Grassley to Introduce Know Before You Owe Federal Student Loan Act of 2015
WASHINGTON – Sen. Chuck Grassley of Iowa this week plans to introduce legislation to increase the amount of information students receive about federal student loans, including their potential ability to repay, before rather than after signing onto tens of thousands of dollars in debt to Uncle Sam.
“A college education generally remains a good investment,” Grassley said. “But when students’ academic dreams become a nightmare upon graduation because they borrowed more from the federal government than they can afford to repay with the degree they earned, they understandably feel something is wrong. The federal government, as the lender, has a responsibility to at least ensure that students know what they’re getting themselves into before they get in over their heads. My legislation will do that.”
Grassley’s Know Before You Owe Federal Student Loan Act strengthens the current loan counseling requirements for institutions of higher education in the Higher Education Act by making the counseling an annual requirement before new loans are disbursed rather than just for first-time borrowers.

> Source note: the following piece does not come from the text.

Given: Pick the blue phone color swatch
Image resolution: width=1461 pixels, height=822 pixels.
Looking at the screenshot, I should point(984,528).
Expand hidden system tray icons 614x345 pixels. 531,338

The bill then adds several key components to the information institutions of higher education are required to share with students as part of loan counseling, including:
• An estimate of the student’s projected loan debt-to-income ratio upon graduation based on the starting wages for that student’s program of study and the estimated total student loan debt the student will likely take out to complete the program.
• A statement that the student should borrow the minimum amount necessary to cover expenses and that the student does not have to accept the full amount of loans offered.
• A warning that a higher the borrower’s debt-to-income ratio is, the more difficulty the borrower is likely to experience in repaying the loan.
• Options for reducing borrowing through scholarships, reduced expenses, work-study or other work opportunities.
• An explanation of the importance of graduating on time to avoid additional borrowing, what course load is necessary to graduate on time, and information on the impact of adding an additional year of study to total indebtedness.
The bill requires that a student manually enter, either in writing or through electronic means, the exact dollar amount of federal direct loan funding that the student desires to borrow. This ensures that students make a conscious decision about how much they borrow rather than simply accepting the total amount of loans for which they are eligible.
The Know Before You Owe Federal Student Loan Act also would provide that students receive regular loan statements while they are in school just like they will when they graduate and start repaying. That way, students will be more aware of their level of indebtedness and will be encouraged to at least pay any interest that accrues. This will help students be more mindful of the debt they are taking out, encourage students to control their expenses, and discourage over-borrowing.
Grassley said several Iowa programs helped to inspire and inform his Know Before You Owe Federal Student Loan Act.
Grassley’s alma mater, the University of Northern Iowa, created a program five years ago with the theme “Live Like a Student.” The program includes workshops and courses designed to educate students on the importance of living within their means while they are in school so they need not live like a student later in life. As a result, the university has lowered average student debt from more than $26,000 to $23,163.
Grand View University has a Financial Empowerment Plan where students and families construct a comprehensive four-year financing plan. Under this plan, borrowing is based on the student’s future earning potential in the student’s field of study. The four-year plan also helps ensure students graduate on time and tuition increases are capped at 2 percent a year over those four years.
Iowa Student Loan, the state-based nonprofit lender, also has a program called the Student Loan Game Plan, an online, interactive resource that calculates a student’s likely debt-to-income ratio. It walks students through how their borrowing will affect their lifestyle in the future and what actions they can take now to reduce their borrowing. As a result, in the past year, 18.2 percent percent of students who participated decreased the amount they had planned to borrow by an average of $3,680, saving students $2.1 million in additional loan debt.
Grassley said he hopes the Know Before You Owe Federal Student Loan Act will be included in the re-authorization of the Higher Education Act, which governs federal higher education programs. The Higher Education Act expires Sept. 30. The current law will need to be extended or a new law will need to be enacted. The committee of jurisdiction, the Health, Education, Labor and Pensions Committee, could consider a new version in the coming months.
Grassley has worked on additional proposals on student debt. He was the lead Republican co-sponsor in the last Congress of the Net Price Calculator Improvement Act of 2014 to improve the effectiveness of and access to net price calculators, which provide students with early, individualized estimates of higher education costs and financial aid figures before they decide where to apply.
For years, Grassley has worked on the bipartisan Understanding the True Cost of College Act that would create a universal financial aid award letter to help students better compare colleges’ financial aid offers and costs.